Saturday, May 31, 2014

Just Jennifer

Peter Pan Must Die by John Verdon (Crown, July 2014)


Once again, John Verdon has written a seemingly impossible to commit crime that will take brilliant puzzle solver Dave Gurney to solve.  Gurney recently retired as a top homicide cop from the NYPD and moved to upstate New York with his wife Madeleine, yet finds himself dragged back into investigations by Jack Hardwick who is not on the mayor’s list of most favorite detectives, but who has good instincts when it comes to things that just don’t feel right.  And the conviction of Kay Spalter for shooting her husband, a real estate mogul who planned to run for governor, while he was giving the eulogy graveside at his mother’s funeral doesn’t feel right.  Mrs. Spalter was arrested and charged with attempted murder, but when Spalter died during the trial, the charges were amended to murder and Mrs.
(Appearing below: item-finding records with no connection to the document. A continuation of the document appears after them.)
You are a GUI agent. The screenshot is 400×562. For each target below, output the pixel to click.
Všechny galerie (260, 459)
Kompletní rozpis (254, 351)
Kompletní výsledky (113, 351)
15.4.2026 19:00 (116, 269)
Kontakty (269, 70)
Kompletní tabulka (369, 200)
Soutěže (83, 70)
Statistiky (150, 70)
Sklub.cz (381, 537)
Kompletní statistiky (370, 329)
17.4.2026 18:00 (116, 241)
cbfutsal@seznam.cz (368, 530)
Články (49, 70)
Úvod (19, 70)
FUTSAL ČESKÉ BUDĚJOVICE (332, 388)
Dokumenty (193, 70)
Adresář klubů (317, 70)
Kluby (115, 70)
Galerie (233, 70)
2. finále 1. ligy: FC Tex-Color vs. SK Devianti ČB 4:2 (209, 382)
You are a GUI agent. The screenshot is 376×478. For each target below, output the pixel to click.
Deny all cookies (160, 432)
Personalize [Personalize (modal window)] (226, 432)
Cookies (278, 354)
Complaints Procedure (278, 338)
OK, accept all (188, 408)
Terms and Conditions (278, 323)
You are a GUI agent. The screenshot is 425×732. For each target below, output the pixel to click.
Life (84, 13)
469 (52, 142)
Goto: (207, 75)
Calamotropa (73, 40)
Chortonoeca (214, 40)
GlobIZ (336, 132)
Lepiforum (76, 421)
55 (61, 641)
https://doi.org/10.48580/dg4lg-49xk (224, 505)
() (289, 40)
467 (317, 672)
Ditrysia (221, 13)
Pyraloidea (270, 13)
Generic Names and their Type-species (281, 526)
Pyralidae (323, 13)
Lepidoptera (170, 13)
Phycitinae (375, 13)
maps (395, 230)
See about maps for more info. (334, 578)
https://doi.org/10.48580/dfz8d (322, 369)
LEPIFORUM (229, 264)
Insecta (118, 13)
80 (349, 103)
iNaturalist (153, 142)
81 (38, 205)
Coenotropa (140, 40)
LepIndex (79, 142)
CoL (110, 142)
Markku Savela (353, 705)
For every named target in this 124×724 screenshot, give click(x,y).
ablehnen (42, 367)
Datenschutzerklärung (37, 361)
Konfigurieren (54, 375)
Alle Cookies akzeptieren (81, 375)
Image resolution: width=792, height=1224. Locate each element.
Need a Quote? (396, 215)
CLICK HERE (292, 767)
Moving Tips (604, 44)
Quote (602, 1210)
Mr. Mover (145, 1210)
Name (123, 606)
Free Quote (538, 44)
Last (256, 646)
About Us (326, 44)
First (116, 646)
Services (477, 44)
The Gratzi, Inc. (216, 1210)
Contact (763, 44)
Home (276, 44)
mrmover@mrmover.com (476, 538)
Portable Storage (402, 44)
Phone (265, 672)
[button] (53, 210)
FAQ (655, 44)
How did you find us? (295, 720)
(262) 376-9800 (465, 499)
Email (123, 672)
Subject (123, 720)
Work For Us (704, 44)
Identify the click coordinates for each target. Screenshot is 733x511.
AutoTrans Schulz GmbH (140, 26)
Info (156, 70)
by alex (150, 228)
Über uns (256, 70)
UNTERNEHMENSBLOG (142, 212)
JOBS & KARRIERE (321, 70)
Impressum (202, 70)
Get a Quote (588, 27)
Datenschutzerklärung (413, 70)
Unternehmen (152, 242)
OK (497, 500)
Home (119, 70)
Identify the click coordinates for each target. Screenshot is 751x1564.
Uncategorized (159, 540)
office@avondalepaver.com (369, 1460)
Spalter is now doing twenty-five to life.  Hardwick is convinced that Mrs. Spalter was set up by a dirty cop and is innocent, at least of shooting her husband.  Gurney is convinced that Hardwick is out for revenge against a system he feels has not done right by him, but cannot resist a challenge and agrees to look at the files in spite of his wife’s protestations.  Gurney quickly discerns that the investigator in the case was in fact corrupt and finds himself in the middle of an odd group of people including a very welcoming mob boss, a pint sized assassin who has earned the nickname Peter Pan, and a wife who insists she didn’t commit murder, a wife who Gurney finds himself believing: in spite of all her other faults and shortcomings where her husband is concerned, Gurney doesn’t believe she is a murderer.  The more layers of the case Gurney peels back, the more he is convinced there is only one answer, an answer that is so unbelievable, even Gurney can’t accept it, even as it stares him right in the face.  Gorgeous prose is juxtaposed against violet, gruesome, unimaginable crimes.  Madeleine, who is willing to accept retirement gracefully, has a calm, that is almost preternatural, that is in sharp contrast to Gurney as he is always in motion, always thinking, a partnership that may not be working for both of them in bucolic New York State.  With puzzles that are diabolically clever, well-wrought characters and a serene, calm setting waiting for when Gurney is ready, Peter Pan Must Die will win new legions of fans for John Verdon and satisfy those who have been with him from the beginning.